# Agent Rig System

## Overview

A **rig** is a collection of _riglets_ that provide knowledge and tools for AI agents.
Rigs and riglets are packaged as Nix flake outputs, so they can both be used inside the project defining them and by other projects depending on it.

## Core Concepts

### Riglet

A riglet is executable knowledge packaged with its dependencies, as a Nix module:

- **Metadata**: When should this riglet be used, is it production-ready or experimental, etc.
- **Knowledge**: SKILL.md + detailed `references/*.md` files documenting processes and recipes
- **Tools**: Nix packages needed to execute those recipes
- **Configuration**: Settings to adapt tools' behaviour to project context

### Rig

A project-level structure that declares which riglets are active:

- Uses `buildRig` to compose riglet modules
- Builds combined tool environment declaratively
- Exposes riglets' tools and documentation

### rigup

A Nix library and CLI tool: http://github.com/YPares/rigup.nix

#### rigup Nix library

Main functions:

- `buildRig`: evaluates riglet modules and ensures they comply with the riglet schema used by rigup. Returns the rig as an attrset: `{ toolRoot = <derivation>; meta = { <riglet> = {...}; }; docAttrs = { <riglet> = <derivation>; }; docRoot = <derivation>; home = <derivation>; shell = <derivation>; }`
- `resolveProject`: inspects the `riglets/` folder of a project and its `rigup.toml` to find out which riglets and rigs it defines.
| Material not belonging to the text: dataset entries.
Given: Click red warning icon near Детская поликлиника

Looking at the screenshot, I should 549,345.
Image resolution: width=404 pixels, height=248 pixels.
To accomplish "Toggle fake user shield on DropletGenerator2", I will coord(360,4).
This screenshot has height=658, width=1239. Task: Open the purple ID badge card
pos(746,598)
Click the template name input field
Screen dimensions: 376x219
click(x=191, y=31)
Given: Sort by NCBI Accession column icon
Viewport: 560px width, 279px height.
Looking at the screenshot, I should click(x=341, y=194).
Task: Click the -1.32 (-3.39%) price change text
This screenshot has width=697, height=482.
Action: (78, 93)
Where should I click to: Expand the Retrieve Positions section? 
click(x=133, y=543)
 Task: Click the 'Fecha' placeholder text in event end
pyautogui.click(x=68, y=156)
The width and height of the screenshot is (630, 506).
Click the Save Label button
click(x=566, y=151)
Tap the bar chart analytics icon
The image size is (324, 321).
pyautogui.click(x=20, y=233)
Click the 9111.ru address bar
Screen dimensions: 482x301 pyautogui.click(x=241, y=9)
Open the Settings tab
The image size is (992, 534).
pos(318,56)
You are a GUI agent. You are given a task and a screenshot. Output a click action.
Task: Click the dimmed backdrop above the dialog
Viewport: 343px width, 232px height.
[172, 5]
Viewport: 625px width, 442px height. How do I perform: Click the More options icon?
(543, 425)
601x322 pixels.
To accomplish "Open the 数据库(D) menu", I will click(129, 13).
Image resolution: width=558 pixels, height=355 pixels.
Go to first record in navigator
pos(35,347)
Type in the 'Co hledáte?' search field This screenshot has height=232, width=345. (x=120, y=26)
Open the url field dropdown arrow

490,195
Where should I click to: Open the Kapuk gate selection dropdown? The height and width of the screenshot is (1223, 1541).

It calls `buildRig` for each rig in the `rigup.toml`
- `genManifest`: generates a markdown+XML manifest file describing the contents of a rig, primarily for AI agent's consumption
- `mkRiglib`: creates a set of utility functions to be used to define riglet Nix modules

Defined in `{{repoRoot}}/lib/default.nix`.

#### rigup CLI tool

A Rust app. It provides convenient access to rig outputs, via commands like `rigup build` and `rigup shell`, and project scaffolding via `rigup new`. This tool is meant for **the user** primarily. Agents should not have to call it directly.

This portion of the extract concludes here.